> Instructions to follow: A word-for-word copy of the lines below, starting at the line with "You are a computer-use" and ending at the last one, is what you should give. Omit every picture.
== Records supplied ==
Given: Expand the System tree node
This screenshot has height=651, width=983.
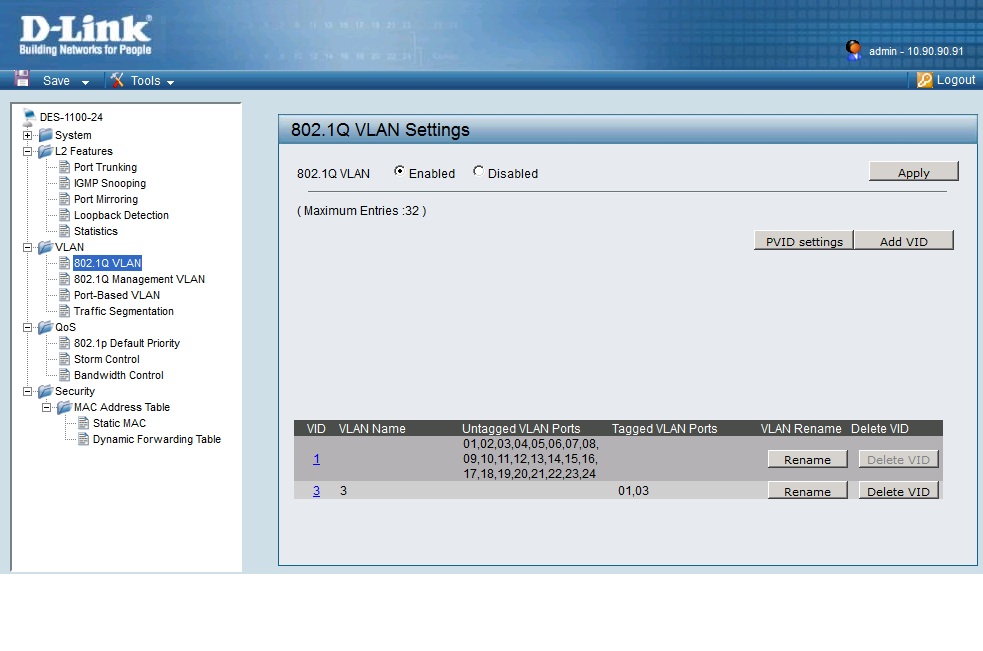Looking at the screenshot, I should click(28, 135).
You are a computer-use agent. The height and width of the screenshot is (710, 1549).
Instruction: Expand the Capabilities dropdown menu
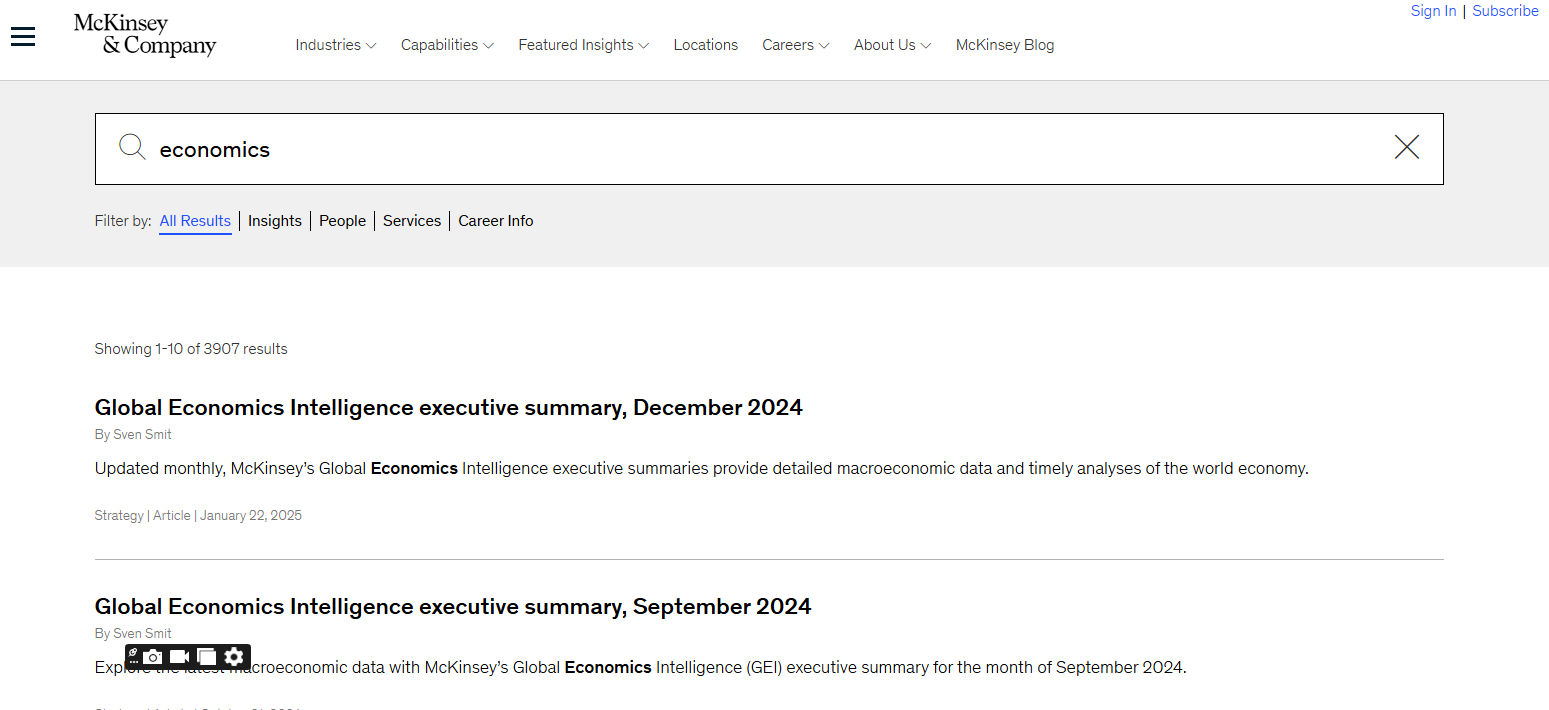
===
> Exercise solution:
You are a computer-use agent. The height and width of the screenshot is (710, 1549).
Instruction: Expand the Capabilities dropdown menu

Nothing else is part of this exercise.